Appeals panel says lawyer can't hide ID of third party paying legal bills for businessman fighting judgment enforcement

By Scott Holland | Jun 12, 2019

Illinois First District Appellate Court  

CHICAGO — A state appeals panel determined lawyers have no ability to keep from a court the identity of third parties paying legal bills for a client contesting attempts to uncover assets as part of an effort to enforce a judgment.

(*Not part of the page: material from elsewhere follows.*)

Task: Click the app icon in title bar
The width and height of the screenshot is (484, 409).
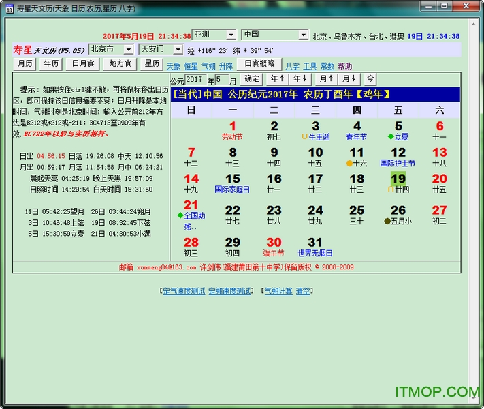Action: click(9, 7)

Michael Margules, Edward Amaral and Mosholou, Inc., registered a 2017 California Superior Court judgment of $1.675 million against John Beckstedt and When 2 Trade Group LLC in Cook County and filed citations to discover assets. When they didn’t like the response to the citations, they issued a third-party citation to discover assets against Richard Steck, the lawyer for Beckstedt and When 2 Trade, specifically seeking to discover who was paying for Steck’s services.

Steck said a third party had asked him to represent the debtors, and declined to reveal that party’s identity, citing both attorney-client privilege and the Illinois Rules of Professional Conduct. Margules, Amaral and Mosholu then asked Cook County Judge Michael Otto to force Steck to name the third party. Otto granted that motion and held Steck in contempt. He levied a fine of $25 per day until Steck complied with the ruling. Steck moved to reconsider, prompting Otto to stay the contempt order pending his anticipated appeal to the First District Illinois Appellate Court.

Justice Michael Hyman wrote the panel’s opinion on the appeal, filed June 4. Justices Terrence Lavin and Aurelia Pucinski concurred.


Illinois Appellate Justice Michael Hyman   Illinoiscourts.gov

The panel cited Steck’s testimony about his services, during which he said “I was asked — asked to represent both Beckstedt and When 2 Trade by a third party, and I would say that I would [sic] I have received from that third party is intangibles, not any money, property, or any other tangible consideration. … I was told not to reveal his identity. It was given to me in confidence and in addition, he is a client of mine and, therefore, I believe that the attorney-client privilege would have to be waived in order for me to answer that question.”

During oral arguments, the panel noted, Steck repeatedly said the client’s identity isn’t subject to discovery because it’s irrelevant to the direct matter of the citation hearings. But during appeal, the panel said, Steck focused solely on attorney-client privilege and confidentiality rules.

“Generally, the privilege does not protect a client’s identity,” Hyman wrote, unless the revelation would substantially prejudice a client or if protection is a matter of public interest. “Steck’s argument suffers at the outset because he has misapprehended his burden.”

While allowing for Steck’s position a plaintiff has the burden of showing someone possesses the information they want forcibly released, he said in this case the plaintiffs are hampered in meeting that bar by being shielded from the client’s identity.

“Steck’s assertion of privilege as to his client’s identity has cut off the litigation before questions about plaintiffs’ evidentiary basis could even be asked,” Hyman wrote. “Steck inserted the issue of attorney-client privilege into this case, and as the proponent of the privilege, he must show its application.”

The panel said the plaintiffs have only one reason to know the identity of whomever is compensating Steck for representing the debtors, even if he is only receiving goodwill in terms of the other work for which the client pays — to determine whether that party has access to the debtors’ assets. Further, the panel found “it is at least conceivable” there is a financial relationship between the debtors and the third party.

Hyman further wrote Steck didn’t sufficiently argue revealing his client’s identity would cause substantial prejudice or negatively affect public interest, writing “Steck, as the party who bears the burden of establishing the privilege, must rely on facts and not his imagination.” The panel said “Steck’s lack of any factual support” defeated his intent to use either protection.

After also finding the Illinois Rules of Professional Conduct allow courts to compel disclosure, the panel remanded the issue for further proceedings.